Granted, this proof outline itself is garbage and more or less ignores that a number times itself is positive in R, but I'm more worried about the principle itself. After showing P(0) is true, can we show that if P(k) holds then P(k+1) holds by assuming it does NOT and then arriving at a contradiction?

Also, if you want to critique/correct my "fake" proof please do. Thanks and sorry for this weird and all over the place question.

2. Mar 21, 2016

### andrewkirk

Yes you can do that.
$P(k)\wedge \neg P(k+1)\Rightarrow \bot$ is logically equivalent to $P(k)\Rightarrow P(k+1)$, by the use of the inference rules
- Reductio Ad Absurdam (RAA); and
- Conditional Proof (CP)

which you can see in this list of inference rules.

3. Mar 21, 2016

### Red Goose

Sure. The law of contradiction is fundamental. So long as you are using it properly (for instance, you must actually prove the contrary to be impossible, not disprove one counter-example) then you're good to go.

You don't need the rules of squared numbers in R, we get that fact simply from your assumption. You don't need to prove your antecedent true.
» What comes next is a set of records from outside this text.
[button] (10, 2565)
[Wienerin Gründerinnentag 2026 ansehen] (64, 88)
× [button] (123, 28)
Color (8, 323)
This all looks great. Well done. Only thing I would suggest you change (and its a minor detail) is to specify that you are doing a proof by contradiction in your declarative statement. Instead of saying "Assume that (u1)2+ (u2)2+ ...+ (uk)2 ≥ 0 holds and that (u1)2+ (u2)2+ ...+ (uk)2 + (uk+1)2 < 0." say "Assume by way of contradiction that (u1)2+ (u2)2+ ...+ (uk)2 ≥ 0 holds and that (u1)2+ (u2)2+ ...+ (uk)2 + (uk+1)2 < 0."

4. Mar 22, 2016

### Battlemage!

Thanks for the responses. I was a little iffy on that probably because induction isn't my strong suit. Also I am glad to know I can state exactly what I'm doing without losing the proper language of a proof (something I am definitely still learning).

Incidentally I just realized my "test proof" is a proof that the dot product of a vector u and itself is always greater than or equal to zero. Because obviously each component times itself and then summed up over all all the indices would look exactly like the above.